Background and Importance Monoclonal antibodies targeting the calcitonin gene-related peptide (anti-CGRP) are recently available for migraine treatment. Real-world data on the utilisation of these drugs in clinical practice is scarce, but this information could help hospital pharmacists afford a better selection of the available drugs.

Aim and Objectives The study aimed to explore differences in medication persistence in patients with migraine treated with erenenumab, a human monoclonal antibody that binds to the receptor for CGRP, or fremanezumab and galcanezumab, humanised monoclonal antibodies that bind CGRP.
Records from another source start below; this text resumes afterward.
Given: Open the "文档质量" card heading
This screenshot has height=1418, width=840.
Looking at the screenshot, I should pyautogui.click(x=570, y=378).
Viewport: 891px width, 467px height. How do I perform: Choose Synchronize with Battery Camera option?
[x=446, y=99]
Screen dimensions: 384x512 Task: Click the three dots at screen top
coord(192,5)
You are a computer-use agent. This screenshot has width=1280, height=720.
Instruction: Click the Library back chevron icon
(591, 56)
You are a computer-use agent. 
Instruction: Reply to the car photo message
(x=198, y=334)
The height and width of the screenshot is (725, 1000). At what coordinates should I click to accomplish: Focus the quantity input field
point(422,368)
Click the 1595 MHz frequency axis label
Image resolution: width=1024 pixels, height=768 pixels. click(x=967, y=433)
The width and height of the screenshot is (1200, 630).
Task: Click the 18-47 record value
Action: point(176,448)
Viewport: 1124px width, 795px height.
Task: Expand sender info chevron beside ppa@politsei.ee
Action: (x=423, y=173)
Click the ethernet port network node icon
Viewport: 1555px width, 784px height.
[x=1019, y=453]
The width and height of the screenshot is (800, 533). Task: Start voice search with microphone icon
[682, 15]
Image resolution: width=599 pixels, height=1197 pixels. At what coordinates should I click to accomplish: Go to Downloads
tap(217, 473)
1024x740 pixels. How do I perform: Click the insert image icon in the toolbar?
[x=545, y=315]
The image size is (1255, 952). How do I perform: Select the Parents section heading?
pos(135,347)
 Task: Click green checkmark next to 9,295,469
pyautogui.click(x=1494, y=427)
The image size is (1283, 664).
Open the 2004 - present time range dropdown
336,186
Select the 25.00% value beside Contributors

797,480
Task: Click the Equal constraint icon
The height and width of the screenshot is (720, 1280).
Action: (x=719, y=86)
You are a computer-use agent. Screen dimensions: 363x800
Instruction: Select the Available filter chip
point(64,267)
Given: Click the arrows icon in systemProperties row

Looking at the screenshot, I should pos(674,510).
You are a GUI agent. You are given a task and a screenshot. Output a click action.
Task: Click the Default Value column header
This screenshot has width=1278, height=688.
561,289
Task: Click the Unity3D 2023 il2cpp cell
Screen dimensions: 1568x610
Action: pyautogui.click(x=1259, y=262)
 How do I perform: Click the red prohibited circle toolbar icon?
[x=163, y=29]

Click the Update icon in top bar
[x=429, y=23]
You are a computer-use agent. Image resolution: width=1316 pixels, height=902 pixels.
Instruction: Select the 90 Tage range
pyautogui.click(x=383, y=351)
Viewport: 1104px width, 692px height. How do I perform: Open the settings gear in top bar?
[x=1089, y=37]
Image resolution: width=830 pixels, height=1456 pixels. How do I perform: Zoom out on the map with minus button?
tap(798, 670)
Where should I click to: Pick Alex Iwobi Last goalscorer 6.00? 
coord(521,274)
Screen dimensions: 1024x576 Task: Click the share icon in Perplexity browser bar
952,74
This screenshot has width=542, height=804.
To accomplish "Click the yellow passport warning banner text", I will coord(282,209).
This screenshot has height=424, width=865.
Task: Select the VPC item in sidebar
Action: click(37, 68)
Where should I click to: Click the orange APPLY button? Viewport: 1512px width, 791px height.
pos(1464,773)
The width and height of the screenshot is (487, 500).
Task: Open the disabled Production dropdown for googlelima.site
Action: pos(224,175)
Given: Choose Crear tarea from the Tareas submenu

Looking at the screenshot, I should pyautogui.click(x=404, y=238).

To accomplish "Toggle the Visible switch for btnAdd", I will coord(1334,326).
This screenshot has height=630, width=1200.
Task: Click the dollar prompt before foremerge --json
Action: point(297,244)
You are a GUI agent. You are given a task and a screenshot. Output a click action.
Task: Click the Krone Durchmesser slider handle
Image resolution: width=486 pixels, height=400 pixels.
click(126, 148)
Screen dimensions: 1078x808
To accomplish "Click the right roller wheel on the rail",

Material and Methods RPT is a drug registry of patients with migraine initiating biologic treatment in public university hospitals in Catalonia. For this study, we retrieved from the registry data of patients initiating treatment after 01/02/2020 with erenumab, fremanezumab or galcanezumab. The primary outcomes assessed were: gender, age, discontinuation rate, time to discontinuation, and the causes of it. We also collected data to measure the treatment response, such as migraine days per month and the validated quality of life scales (Migraine Disability Assessment Scale and Headache Impact Test-6).

Retrieved data was dissociated before any analysis. Chi-square was used to compare proportions and t-Student for continuous variables.

Results Data from 131 patients was retrieved: 55/131 were treated with erenumab and 76/131 with galcanezumab/fremanezumab. 85% of patients were women, with a median age of 51. Medication persistence three months after initiating treatment was 36/55 with erenumab and 57/76 with fremanezumab/galcanezumab. There were no significant differences between the two mechanisms of action.

The mean time to discontinuation in patients treated with erenumab was 8,9 months and in patients treated with fremanezumab or galcanezumab, 6,8 months, without significant differences.

2/19 and 3/19 patients discontinued treatment due to toxicity with erenumab and fremanezumab/galcanezumab, respectively.

30/131 patients’ treatment were switched to a different mechanism of action. A three-month follow-up after the treatment change revealed significant improvement in 15/30 patients.

Conclusion and Relevance Medication persistence in migraine treatment with anti-CGRP monoclonal antibodies seems similar for both mechanisms of action.

More extensive studies are needed to clarify the difference in response to different anti-CGRP monoclonal antibodies.

Conflict of Interest No conflict of interest.